Model establishment and performance evaluation
Establishment of clinical model
The clinical model was constructed by incorporating clinical and CT morphological features that differed significantly between the F-PLC and F-PIL groups in center 1 using the multivariate logistic regression analysis.
Establishment of radiomics model
The region of interest (ROI) on non-contrast-enhanced CT images with lung window was manually segmented by one radiologist (with 6 years of work experience in thoracic imaging) who did not know the clinical and pathological information of patients using the ITK software (version 2.2.0, http://www.itksnap.org/pmwiki/pmwiki.php). Three ROIs were cautiously drawn along the margin of the lesion in the largest layer and the adjacent upper and lower layers from axial CT images, covering the whole contour of the solid component of the lesion. Figure 2 shows the radiomics analysis flowchart. To ensure consistency, these delineations were conducted three times. To evaluate intra observer repeatability, the observer repeated the ROI delineation 4 weeks after the first assessment. Thereafter, the intra-class correlation coefficients (ICCs) were calculated to evaluate the stability and reproducibility of feature extraction. These features with ICC values > 0.75 were included in this study.

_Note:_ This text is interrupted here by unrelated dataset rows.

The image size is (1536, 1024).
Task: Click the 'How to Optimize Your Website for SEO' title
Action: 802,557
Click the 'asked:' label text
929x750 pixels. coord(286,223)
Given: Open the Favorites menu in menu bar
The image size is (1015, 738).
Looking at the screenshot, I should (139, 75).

Radiomics feature extraction was performed using Pyradiomic implemented in Python (https://pyradiomic.readthedocs.io/en/latest/), which can extract radiomics features from CT images with a large panel of engineered hard-coded feature algorithm. As shown in Fig. 2, the steps for selecting radiomics features and signature building were as follows: first, we imported the CT images into the software with Digital Imaging and Communications in Medicine files (planning CT images with GTV ring). The images were preprocessed and segmented, and the resolution feature matrix was normalized. Second, we compared the similarity of each feature pair. If the Pearson correlation coefficient of a feature pair was > 0.90, one of them will be deleted. Third, the optimal subset method with the Akaike information criterion (AIC) information criteria were combined to select features. Finally, we established the logistic regression radiomics model using a combination of features under the minimum AIC correspondence.

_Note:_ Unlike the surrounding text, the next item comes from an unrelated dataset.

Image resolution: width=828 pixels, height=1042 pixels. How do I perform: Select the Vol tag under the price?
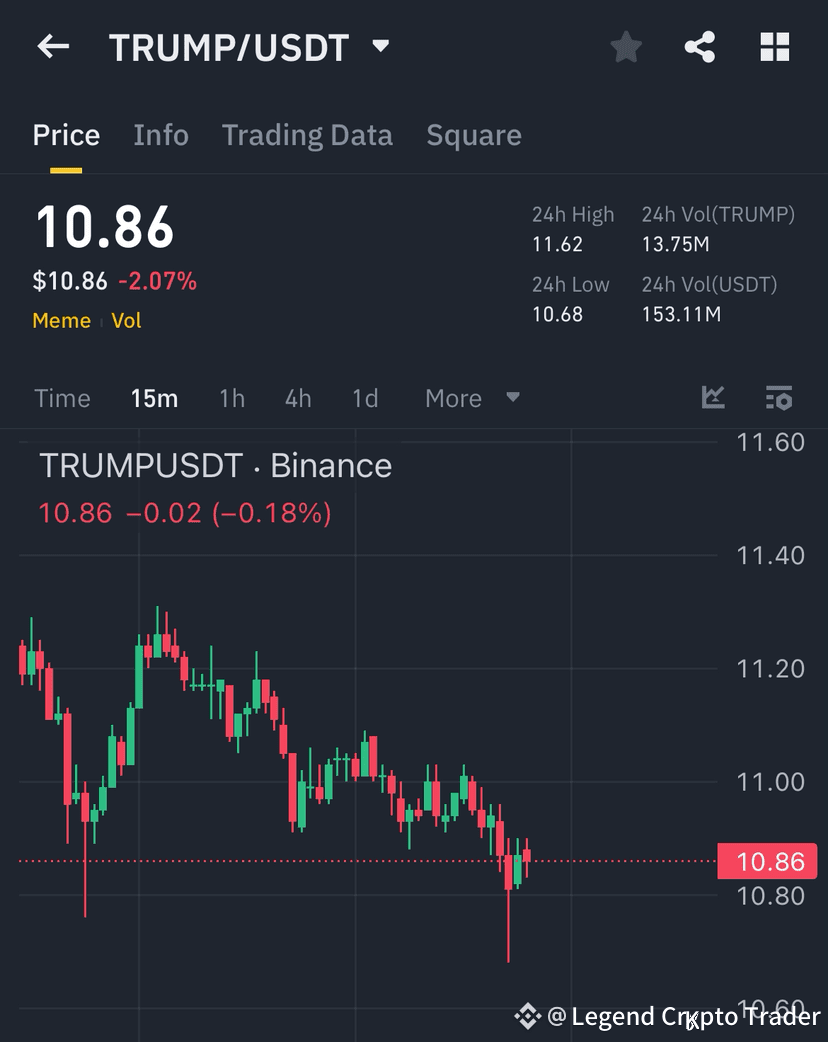126,321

Establishment of combined model
The combined model, which integrated CT-based radiomics signatures, clinical factors, and CT morphological features, for differentiating F-PLC from F-PIL was developed via a multivariate logistic regression analysis.

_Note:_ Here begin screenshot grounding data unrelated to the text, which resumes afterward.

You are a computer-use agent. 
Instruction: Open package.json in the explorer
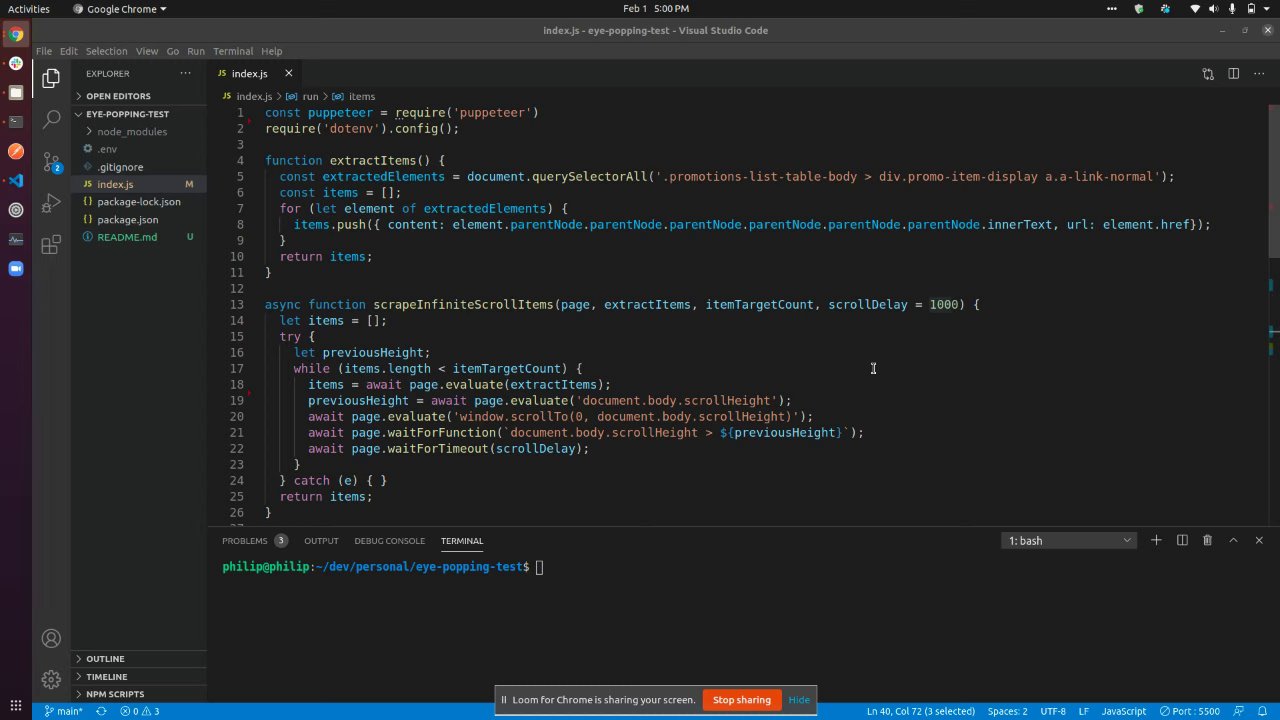coord(127,220)
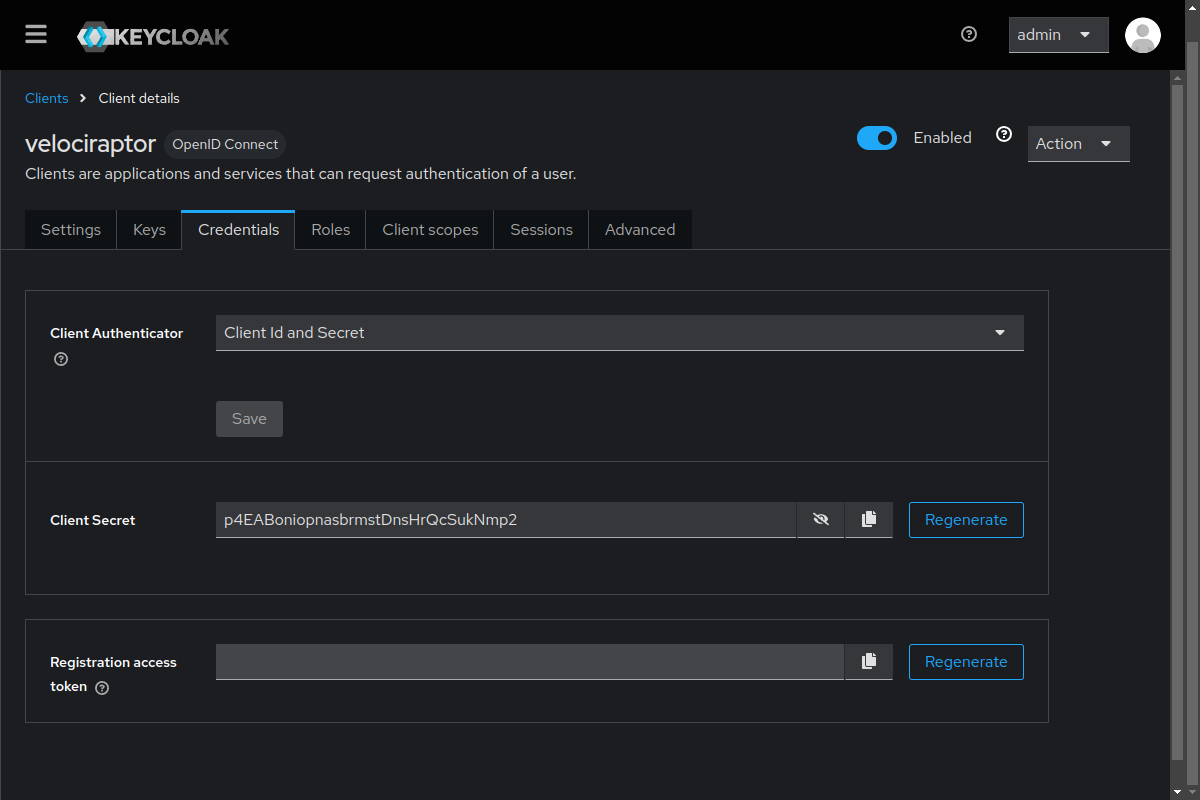1200x800 pixels.
Task: Show help for Client Authenticator
Action: click(61, 359)
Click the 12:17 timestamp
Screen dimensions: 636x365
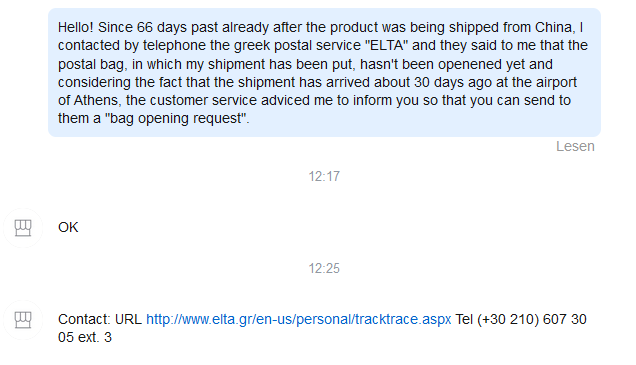[324, 176]
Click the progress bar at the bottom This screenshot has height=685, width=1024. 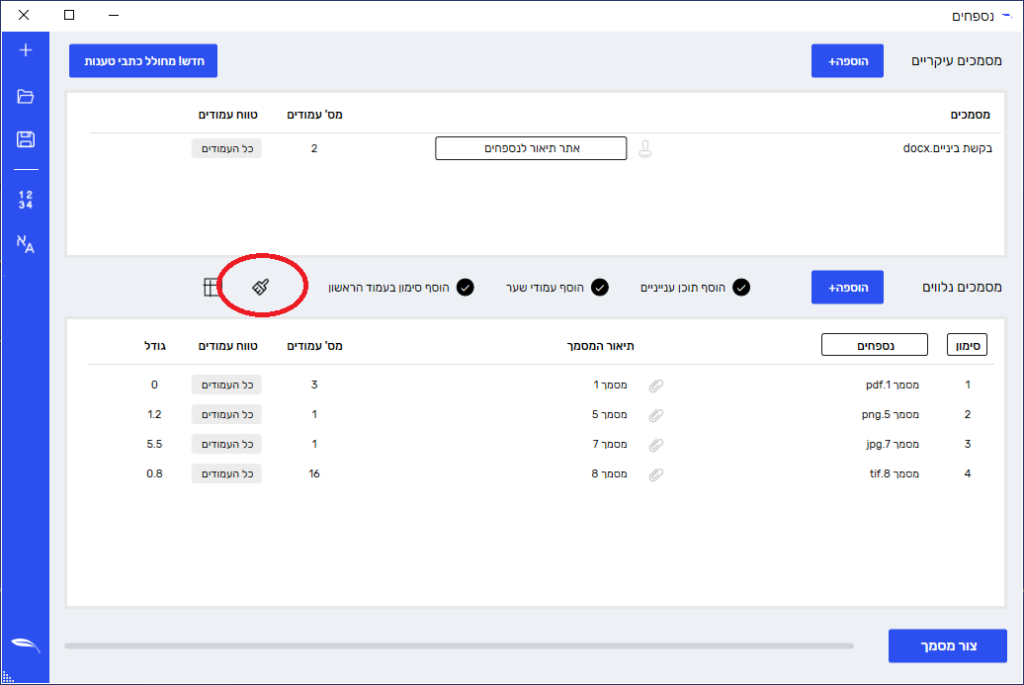click(x=459, y=646)
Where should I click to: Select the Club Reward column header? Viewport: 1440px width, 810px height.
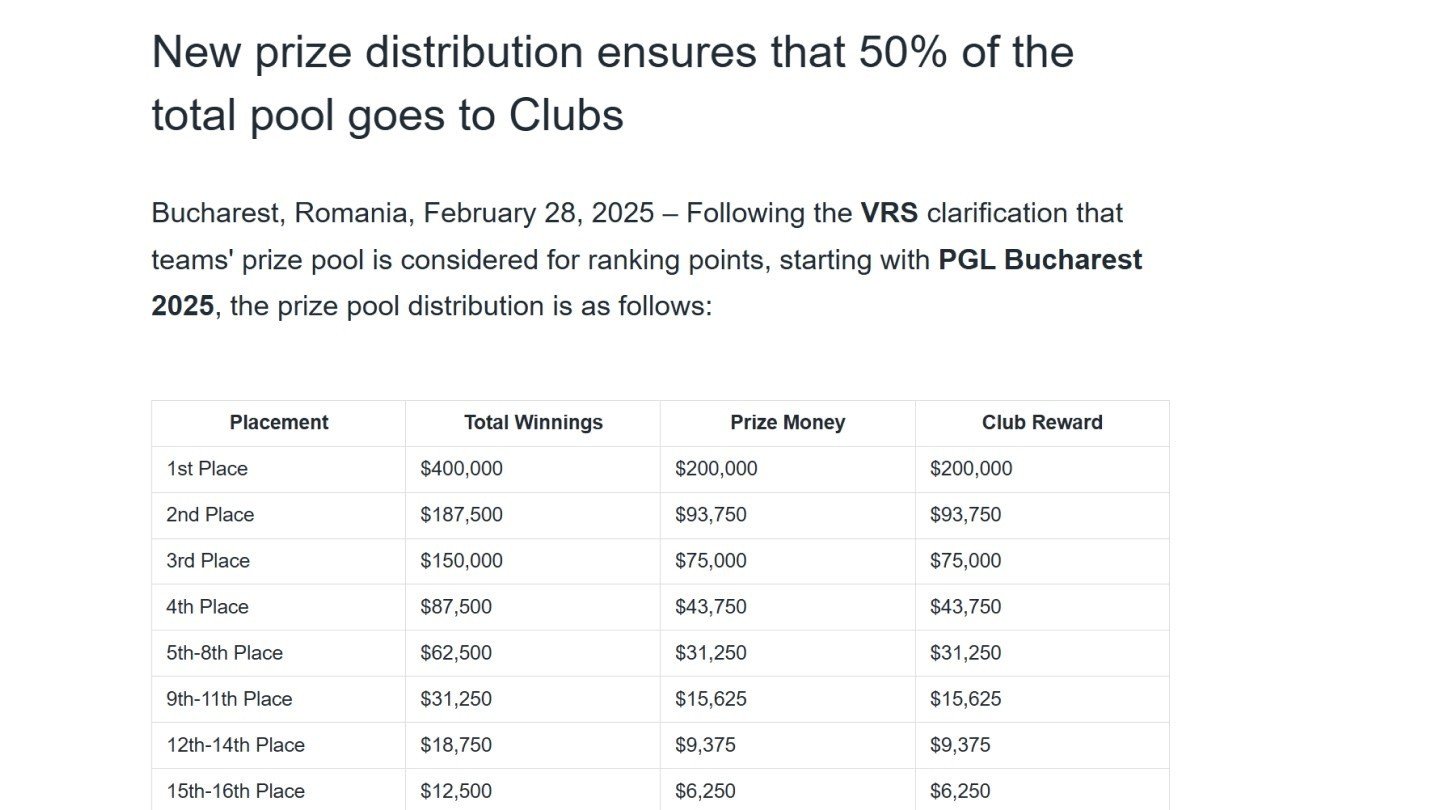[1042, 423]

Performance evaluation of the three models
The receiver operating characteristic curve (ROC) and the area under the curve (AUC), accuracy, sensitivity, and specificity were used to evaluate the performance of three models in the training and internal and external validation cohorts, respectively.
Statistical analysis was performed using the Statistical Package for the Social Sciences software for Windows (version 19.0, IBM, Armonk, NY, USA) and R software (version 3.6.1; http://www.Rproject.org). Quantitative data with a normal distribution were expressed as mean ± standard deviation, whereas those with a non-normal distribution were presented as medians ± interquartile ranges. Meanwhile, categorical variables were expressed as numbers and percentages. The Chi-square test, Two-independent-samples Student’s t-test, and Mann–Whitney U test were used in the univariate analysis. DeLong test was performed to compare the AUCs of three models in the internal and external validation cohorts. A two-sided P-value of < 0.05 was considered statistically significant.